Skocznia w Wiśle oddana została do użytku w 2008 roku. Szybko zrobiła się przestarzała. Rok temu wybuchła panika, gdy zagrożony był konkurs Pucharu Świata. Zarządca obiektu zmuszony był zainstalować tory lodowe. Tym razem może być jednak trudniej. Okazuje się bowiem, że podczas inauguracyjnego konkursu - zorganizowanego jeszcze w listopadzie, gdy w Polsce nie było śniegu - zniszczony został prawdopodobnie drewniany stelaż dla igelitu. Wszystko przez ratraki.

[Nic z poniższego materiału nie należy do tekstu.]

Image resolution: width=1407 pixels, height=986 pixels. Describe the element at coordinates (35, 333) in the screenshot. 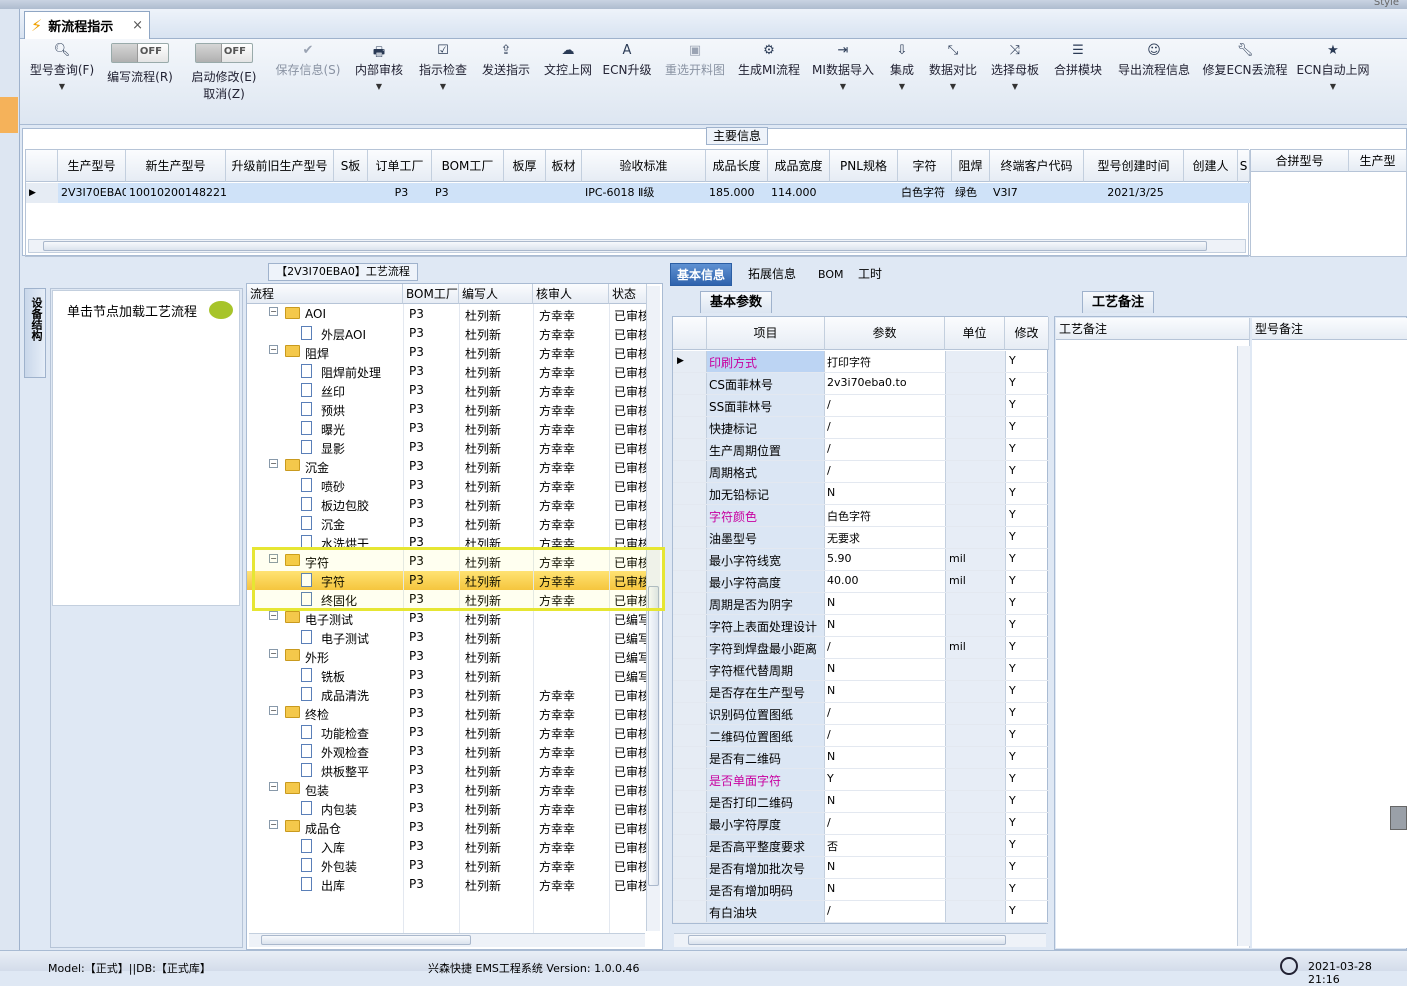

I see `side-tab-equipment: 设备结构` at that location.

- Jeszcze w piątek byłem na zeskoku. Zalega tam około 5-7 centymetrów lodu. Boimy się o to, co tam zobaczymy. W zimę leżała tam olbrzymia ilość śniegu. Obawiamy się, czy nie ma tam złamań lub zniekształceń - stwierdził Andrzej Wąsowicz, zarządca obiektu w Wiśle, w rozmowie z portalem sport.pl. Jak twierdzi, winni byli budowlańcy. Wykorzystali oni bowiem do budowy źle zaimpregnowane drewno. - Teraz to się mści - dodał.
Niestety, dobrych informacji nie ma. Nowy sezon Letniej Grand Prix rusza już 20 lipca. Konkurs inauguracyjny, tak jak zimą, odbędzie się w Wiśle. Żeby zawody mogły dojść do skutku, być może trzeba będzie szybko przeprowadzić remont areny.